(Source text):
How can i delete the content between all the occurences of two strings using sed or awk command

Hi. I have to delete the content between all the occurrences of the xml tags in a single file.

For example:

  • The tags <script>.....................</script> occurs more than once in the same file.

  • It follows tagging rules meaning a start tag will be followed by an end tag. Will not have two continuous similar opening tags.

  • But the tags are not necessarily in separate lines.

I used the below script which has deleted just the first occurrence in the file.

sed -e "s/ <script>*?<\/script>//g" $INF > $OUTF

Please help me in doing this. Since i have to process huge amount of data, more efficient method would be better.

If there is any other way apart from sed and awk that would also be better.

Something like this?

awk '/<script>/{p=1} /<\/script>/{p=0; next}!p' file

looks like it's deleting from the begining of the line where the <script> and </script> are located.

test.file

this is <script> the first line in the file1
and the second </script> line
and the third line in the file

when I execute the script
awk '/<script>/{p=1} /<\/script>/{p=0; next}!p' test.file
I get

and the third line in the file

I am assuming Mr satheeshkumar want is

this is  
line
and the third line in the file

Thanks.

Thanks Frank. It removes contents in all the occurrence of <script> and </script> tag. It removes the content in the complete line where the above tags are present.

Could you please help me to remove the content which are between those tags instead of removing everything in a line.

Example:

*Below is the output that i get when i execute your command

input file content:

client side<script>java script</script>java scripting is.......
server side<scipt>classic asp</script>ASP is a microsoft technology.......

(Provided data):
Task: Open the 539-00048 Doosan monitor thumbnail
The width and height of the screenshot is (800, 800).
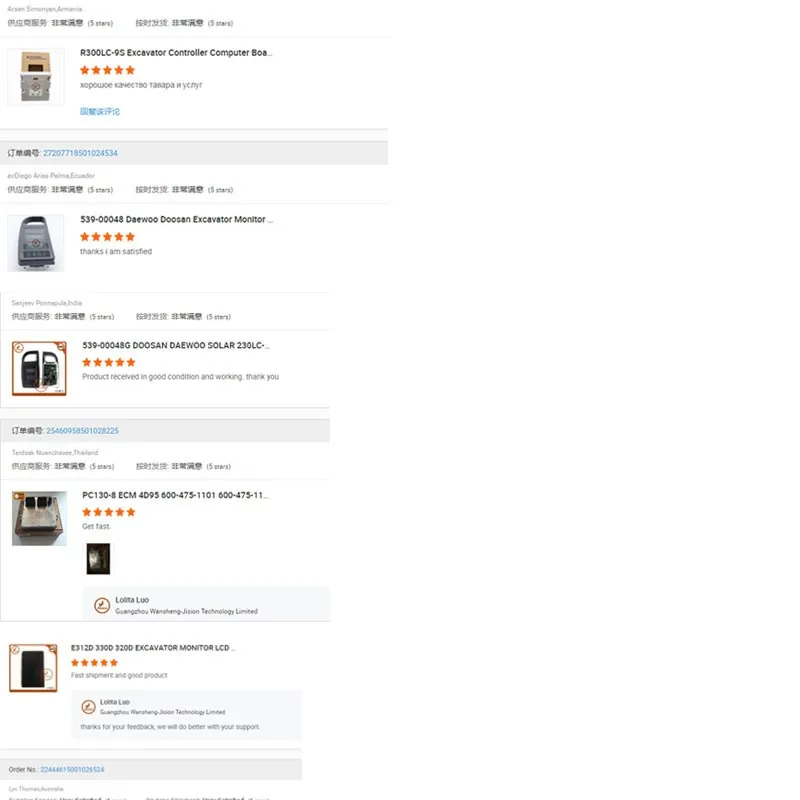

(Written exercise): Repeat the thread word for word between "I used the below" and "Something like this?", inclusive. The data comes from a separate source unrelated to the thread.

(Exercise result):
I used the below script which has deleted just the first occurrence in the file.

sed -e "s/ <script>*?<\/script>//g" $INF > $OUTF

Please help me in doing this. Since i have to process huge amount of data, more efficient method would be better.

If there is any other way apart from sed and awk that would also be better.

Something like this?